[Start of section]

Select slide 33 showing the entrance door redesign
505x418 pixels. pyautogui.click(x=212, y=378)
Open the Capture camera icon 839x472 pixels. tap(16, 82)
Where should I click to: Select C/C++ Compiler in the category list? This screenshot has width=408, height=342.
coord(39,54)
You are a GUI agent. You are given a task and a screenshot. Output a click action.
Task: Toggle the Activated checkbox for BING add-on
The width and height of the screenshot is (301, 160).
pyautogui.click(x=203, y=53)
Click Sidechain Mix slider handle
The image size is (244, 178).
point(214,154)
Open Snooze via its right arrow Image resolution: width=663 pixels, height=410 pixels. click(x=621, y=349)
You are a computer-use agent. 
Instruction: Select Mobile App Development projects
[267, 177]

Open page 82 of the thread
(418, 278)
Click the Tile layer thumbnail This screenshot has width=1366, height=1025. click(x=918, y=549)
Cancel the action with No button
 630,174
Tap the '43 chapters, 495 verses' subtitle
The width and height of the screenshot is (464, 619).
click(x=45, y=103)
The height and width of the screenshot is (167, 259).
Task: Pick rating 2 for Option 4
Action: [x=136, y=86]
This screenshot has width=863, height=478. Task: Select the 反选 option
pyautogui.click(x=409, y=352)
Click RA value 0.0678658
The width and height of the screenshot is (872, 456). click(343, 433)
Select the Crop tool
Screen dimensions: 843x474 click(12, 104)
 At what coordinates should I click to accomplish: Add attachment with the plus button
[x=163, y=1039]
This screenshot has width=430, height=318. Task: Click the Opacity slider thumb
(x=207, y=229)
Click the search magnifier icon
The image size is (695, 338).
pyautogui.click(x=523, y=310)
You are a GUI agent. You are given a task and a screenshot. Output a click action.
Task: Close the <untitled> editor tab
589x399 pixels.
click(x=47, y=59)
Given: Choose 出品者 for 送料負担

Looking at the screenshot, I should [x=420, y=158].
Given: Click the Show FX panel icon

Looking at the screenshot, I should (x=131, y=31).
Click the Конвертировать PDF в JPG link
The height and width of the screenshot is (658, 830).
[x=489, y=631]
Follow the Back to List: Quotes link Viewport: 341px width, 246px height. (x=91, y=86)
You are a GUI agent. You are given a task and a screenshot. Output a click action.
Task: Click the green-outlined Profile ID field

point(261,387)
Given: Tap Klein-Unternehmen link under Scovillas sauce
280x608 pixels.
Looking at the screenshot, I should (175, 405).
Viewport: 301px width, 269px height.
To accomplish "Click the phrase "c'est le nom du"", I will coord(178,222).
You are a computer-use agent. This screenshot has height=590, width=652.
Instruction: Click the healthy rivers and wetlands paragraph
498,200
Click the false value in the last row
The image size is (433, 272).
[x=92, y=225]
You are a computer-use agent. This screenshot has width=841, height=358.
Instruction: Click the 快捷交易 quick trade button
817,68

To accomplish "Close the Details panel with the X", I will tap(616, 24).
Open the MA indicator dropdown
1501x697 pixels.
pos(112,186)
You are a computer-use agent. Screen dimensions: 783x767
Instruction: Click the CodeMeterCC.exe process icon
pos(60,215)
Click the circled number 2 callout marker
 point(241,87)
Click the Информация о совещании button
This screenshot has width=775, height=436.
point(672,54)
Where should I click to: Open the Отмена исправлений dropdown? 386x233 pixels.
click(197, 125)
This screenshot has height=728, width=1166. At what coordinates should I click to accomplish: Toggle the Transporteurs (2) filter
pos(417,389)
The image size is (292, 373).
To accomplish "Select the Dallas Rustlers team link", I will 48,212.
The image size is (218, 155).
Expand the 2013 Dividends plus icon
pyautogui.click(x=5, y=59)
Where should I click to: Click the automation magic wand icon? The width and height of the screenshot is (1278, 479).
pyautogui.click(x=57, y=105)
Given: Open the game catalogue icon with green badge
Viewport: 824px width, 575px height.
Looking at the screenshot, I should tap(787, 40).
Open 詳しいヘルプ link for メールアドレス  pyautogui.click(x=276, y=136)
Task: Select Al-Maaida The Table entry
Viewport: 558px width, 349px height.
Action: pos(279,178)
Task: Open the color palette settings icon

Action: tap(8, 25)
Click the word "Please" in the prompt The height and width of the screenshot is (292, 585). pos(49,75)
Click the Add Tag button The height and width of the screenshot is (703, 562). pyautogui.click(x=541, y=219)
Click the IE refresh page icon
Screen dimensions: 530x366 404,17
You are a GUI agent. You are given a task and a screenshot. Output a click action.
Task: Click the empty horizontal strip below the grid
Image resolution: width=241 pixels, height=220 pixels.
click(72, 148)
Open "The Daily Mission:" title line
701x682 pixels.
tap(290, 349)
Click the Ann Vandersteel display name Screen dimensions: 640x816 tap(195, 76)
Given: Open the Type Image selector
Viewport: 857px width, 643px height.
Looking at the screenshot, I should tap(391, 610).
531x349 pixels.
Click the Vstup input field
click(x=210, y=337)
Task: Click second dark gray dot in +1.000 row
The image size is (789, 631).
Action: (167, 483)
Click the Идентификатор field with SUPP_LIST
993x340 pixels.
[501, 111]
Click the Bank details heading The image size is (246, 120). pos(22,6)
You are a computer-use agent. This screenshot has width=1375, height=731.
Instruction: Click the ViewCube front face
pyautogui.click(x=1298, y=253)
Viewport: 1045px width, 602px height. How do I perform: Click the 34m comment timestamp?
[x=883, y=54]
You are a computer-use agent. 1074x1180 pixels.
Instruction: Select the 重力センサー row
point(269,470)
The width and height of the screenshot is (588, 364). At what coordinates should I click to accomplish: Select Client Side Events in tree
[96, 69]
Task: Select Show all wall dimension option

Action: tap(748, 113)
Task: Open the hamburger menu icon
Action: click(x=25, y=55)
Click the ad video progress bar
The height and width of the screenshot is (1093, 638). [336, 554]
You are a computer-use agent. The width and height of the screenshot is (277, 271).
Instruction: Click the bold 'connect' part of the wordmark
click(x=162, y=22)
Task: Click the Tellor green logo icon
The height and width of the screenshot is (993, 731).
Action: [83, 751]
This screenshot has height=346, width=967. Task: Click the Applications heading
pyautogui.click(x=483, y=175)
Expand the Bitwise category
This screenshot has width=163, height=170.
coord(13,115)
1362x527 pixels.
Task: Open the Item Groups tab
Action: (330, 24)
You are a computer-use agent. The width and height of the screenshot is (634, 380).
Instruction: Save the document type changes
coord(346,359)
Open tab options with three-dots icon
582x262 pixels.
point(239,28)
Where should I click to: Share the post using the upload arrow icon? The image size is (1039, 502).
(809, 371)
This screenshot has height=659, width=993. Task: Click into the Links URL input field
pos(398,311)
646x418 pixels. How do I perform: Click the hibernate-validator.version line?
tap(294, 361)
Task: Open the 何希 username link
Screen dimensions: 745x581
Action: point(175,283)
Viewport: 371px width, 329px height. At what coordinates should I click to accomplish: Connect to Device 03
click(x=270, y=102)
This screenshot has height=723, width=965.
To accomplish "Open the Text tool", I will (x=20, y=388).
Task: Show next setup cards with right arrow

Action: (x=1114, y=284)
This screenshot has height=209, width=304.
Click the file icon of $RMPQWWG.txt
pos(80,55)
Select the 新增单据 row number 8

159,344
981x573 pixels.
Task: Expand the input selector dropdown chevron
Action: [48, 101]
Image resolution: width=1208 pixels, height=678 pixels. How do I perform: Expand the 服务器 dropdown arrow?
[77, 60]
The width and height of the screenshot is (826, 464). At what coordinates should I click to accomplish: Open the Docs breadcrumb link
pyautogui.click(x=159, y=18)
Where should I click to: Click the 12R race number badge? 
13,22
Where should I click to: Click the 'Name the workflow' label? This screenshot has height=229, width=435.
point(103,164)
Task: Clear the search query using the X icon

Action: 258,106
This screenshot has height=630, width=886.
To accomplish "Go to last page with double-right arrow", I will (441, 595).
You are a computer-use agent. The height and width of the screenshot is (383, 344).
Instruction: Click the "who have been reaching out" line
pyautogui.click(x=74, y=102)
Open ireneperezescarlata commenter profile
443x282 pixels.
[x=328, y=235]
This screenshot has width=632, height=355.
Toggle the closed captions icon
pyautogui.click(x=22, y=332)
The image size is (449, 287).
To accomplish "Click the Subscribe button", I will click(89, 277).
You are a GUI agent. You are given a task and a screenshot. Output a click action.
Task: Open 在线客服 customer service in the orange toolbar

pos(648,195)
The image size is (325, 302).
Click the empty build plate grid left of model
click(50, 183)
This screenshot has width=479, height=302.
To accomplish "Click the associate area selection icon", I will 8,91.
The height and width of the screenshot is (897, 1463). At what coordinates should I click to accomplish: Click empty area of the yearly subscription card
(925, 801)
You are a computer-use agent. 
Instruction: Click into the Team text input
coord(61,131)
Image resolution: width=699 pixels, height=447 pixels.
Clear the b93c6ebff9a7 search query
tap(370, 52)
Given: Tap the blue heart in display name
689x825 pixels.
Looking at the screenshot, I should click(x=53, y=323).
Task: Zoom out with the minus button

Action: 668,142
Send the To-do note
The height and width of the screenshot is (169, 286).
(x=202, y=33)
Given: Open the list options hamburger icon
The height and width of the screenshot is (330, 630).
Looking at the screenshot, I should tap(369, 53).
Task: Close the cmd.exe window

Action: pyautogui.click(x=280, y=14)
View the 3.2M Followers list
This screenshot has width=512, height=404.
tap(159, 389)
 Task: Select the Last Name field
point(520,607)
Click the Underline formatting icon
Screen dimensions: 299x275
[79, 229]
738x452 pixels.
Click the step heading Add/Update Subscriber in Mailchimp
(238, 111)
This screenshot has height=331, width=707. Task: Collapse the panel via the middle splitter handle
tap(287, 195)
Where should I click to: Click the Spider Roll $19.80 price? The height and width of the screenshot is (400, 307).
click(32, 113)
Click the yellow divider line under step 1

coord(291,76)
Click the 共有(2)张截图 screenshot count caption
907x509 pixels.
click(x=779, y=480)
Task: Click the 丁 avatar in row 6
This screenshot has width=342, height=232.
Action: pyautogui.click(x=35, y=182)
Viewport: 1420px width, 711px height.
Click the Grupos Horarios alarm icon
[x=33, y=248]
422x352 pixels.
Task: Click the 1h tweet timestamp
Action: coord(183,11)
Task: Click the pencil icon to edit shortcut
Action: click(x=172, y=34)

[End of section]

▸ **WORK INSTRUCTION**
Reproduce every line in the data that has the word "display" in it.

▸ **SOLVED EXERCISE**
Click the Ann Vandersteel display name Screen dimensions: 640x816 tap(195, 76)
Given: Tap the blue heart in display name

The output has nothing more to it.